What I dislike about the DJI Pocket 2
- Some star features disabled or inaccessible: At some point in the future, the Pocket 2 will support HDR video. However, this was not active on our review unit and DJI wouldn’t say when it would land. Additionally, you can’t use Livestream Mode without a $99 accessory. Bad form, DJI.
- Autofocus could be better: During my time testing the DJI Pocket 2, I noticed that autofocus wasn’t always solid. It wasn’t bad at all but definitely could see some improvement. It’s possible a software update would make this better.
- Some Osmo Pocket accessories won’t work: If you already own an Osmo Pocket and invested in accessories for it, they won’t work with this. The only exception are the ND filters. DJI-branded and most third-party ND filter attachments work on the Osmo Pocket and Pocket 2.
- Battery life is the same: This is a bit nit-picky, but the battery capacity is the same across both the Osmo Pocket and the Pocket 2. This makes it so battery life isn’t any better this year. Granted, the sheer size of the device makes this tricky, but it’s unfortunate DJI couldn’t find a way to fit in a bigger battery.
- Still no speaker: You can watch videos you’ve recorded back on the Pocket 2, but you won’t be able to hear any sound. That’s because there’s no speaker and no headphone jack. The Do-It-All Handle has both, marking yet another reason why the Creator Combo is pretty much essential for true value with this product.
DJI Pocket 2 review: The value and the verdict
As much as I loved the DJI Osmo Pocket, the Pocket 2 is far better. DJI took everything I loved about the original and either improved it or simply left it alone.

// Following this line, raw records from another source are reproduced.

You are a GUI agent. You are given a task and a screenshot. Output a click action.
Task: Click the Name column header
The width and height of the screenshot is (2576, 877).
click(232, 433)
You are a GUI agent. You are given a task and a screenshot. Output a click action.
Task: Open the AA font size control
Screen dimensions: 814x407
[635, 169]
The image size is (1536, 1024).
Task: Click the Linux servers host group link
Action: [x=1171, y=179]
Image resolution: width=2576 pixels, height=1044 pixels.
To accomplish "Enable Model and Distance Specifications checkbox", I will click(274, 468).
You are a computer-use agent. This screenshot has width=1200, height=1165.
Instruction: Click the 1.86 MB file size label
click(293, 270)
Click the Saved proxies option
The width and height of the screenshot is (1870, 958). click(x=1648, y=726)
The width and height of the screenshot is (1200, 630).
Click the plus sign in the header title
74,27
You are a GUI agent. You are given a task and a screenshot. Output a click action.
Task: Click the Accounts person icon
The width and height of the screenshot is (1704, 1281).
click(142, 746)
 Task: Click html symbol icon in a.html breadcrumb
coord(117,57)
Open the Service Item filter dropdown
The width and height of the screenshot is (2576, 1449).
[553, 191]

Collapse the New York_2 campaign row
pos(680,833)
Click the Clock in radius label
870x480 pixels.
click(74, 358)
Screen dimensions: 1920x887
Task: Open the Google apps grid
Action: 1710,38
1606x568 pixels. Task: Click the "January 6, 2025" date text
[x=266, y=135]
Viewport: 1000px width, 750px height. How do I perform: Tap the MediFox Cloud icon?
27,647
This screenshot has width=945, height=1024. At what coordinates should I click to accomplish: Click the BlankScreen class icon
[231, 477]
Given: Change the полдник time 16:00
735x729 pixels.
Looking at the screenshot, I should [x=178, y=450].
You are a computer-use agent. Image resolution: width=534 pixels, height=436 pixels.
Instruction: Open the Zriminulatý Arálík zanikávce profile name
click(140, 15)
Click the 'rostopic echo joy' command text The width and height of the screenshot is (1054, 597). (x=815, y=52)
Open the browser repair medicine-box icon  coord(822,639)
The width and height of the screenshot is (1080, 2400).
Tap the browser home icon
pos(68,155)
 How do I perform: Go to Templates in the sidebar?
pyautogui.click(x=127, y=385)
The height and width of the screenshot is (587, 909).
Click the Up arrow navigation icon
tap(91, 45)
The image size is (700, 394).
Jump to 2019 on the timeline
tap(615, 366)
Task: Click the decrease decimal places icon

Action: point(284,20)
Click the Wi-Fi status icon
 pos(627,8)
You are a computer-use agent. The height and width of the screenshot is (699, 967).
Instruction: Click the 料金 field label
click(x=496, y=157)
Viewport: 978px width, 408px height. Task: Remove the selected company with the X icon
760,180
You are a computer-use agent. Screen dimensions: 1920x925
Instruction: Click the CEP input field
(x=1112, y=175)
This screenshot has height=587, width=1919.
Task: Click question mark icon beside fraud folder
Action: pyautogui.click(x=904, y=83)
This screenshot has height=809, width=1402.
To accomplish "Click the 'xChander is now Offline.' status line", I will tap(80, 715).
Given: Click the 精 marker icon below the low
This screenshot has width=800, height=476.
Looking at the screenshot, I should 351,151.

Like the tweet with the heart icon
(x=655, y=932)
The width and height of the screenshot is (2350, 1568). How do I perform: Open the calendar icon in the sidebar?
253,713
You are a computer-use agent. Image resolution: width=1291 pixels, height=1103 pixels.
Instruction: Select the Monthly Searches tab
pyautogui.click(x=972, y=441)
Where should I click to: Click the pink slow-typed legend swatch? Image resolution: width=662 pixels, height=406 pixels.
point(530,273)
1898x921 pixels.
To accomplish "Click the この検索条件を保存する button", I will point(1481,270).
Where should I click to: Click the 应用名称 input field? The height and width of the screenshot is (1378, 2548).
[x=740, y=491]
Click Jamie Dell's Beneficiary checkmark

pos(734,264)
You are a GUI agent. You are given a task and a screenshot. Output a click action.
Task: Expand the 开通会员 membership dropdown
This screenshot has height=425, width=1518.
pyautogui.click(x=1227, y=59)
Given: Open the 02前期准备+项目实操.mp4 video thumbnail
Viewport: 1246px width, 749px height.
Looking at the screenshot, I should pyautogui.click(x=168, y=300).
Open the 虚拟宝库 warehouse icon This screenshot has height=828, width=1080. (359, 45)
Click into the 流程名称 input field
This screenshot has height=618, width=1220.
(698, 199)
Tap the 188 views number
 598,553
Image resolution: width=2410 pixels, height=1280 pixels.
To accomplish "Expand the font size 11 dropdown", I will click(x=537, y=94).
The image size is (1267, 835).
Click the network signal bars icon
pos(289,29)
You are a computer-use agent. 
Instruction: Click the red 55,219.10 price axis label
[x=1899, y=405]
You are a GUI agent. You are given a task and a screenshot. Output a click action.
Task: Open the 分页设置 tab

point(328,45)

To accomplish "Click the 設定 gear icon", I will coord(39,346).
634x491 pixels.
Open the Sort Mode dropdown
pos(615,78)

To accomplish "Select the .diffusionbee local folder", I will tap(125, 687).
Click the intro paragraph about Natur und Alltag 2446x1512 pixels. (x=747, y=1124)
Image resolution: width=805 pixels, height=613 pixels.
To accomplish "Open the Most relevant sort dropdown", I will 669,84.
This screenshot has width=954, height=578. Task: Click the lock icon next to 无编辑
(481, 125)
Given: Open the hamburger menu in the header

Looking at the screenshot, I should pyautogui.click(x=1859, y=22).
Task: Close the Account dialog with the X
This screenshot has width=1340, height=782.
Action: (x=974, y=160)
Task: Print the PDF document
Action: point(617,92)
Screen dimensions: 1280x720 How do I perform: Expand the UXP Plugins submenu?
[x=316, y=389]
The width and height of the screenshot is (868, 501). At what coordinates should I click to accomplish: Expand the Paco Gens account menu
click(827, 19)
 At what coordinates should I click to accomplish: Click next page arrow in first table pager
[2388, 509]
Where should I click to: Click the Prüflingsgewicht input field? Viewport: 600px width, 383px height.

The idea that you’ll pay the same for this as you did for the Osmo Pocket in 2018 is wonderful.
However, the ultimate question is whether or not current Osmo Pocket owners should upgrade. While the video and audio quality are going to be better on the Pocket 2, it isn’t so much better that an upgrade would truly be worth it. Aside from digital zoom and HDR recording (coming at some point in the future), there’s nothing you can do with the Pocket 2 that you can’t do with the Osmo Pocket.
That being said, if you are interested in upgrading, it would be unwise to go with the $349 base package. I would recommend spending the extra money and buying the $499 Creator Combo. The Do-It-All Handle alone is worth it. It introduces a 3.5mm jack, a wireless connection between the Pocket 2 and your phone, and enables Livestream Mode.
The DJI Pocket 2 is much easier to recommend if you don’t own an Osmo Pocket, however. If this is a product that interests you at all, you can’t go wrong with either package.
That’s a wrap on our DJI Pocket 2 review. What do you think of the second generation of the innovative pocket gimbal camera?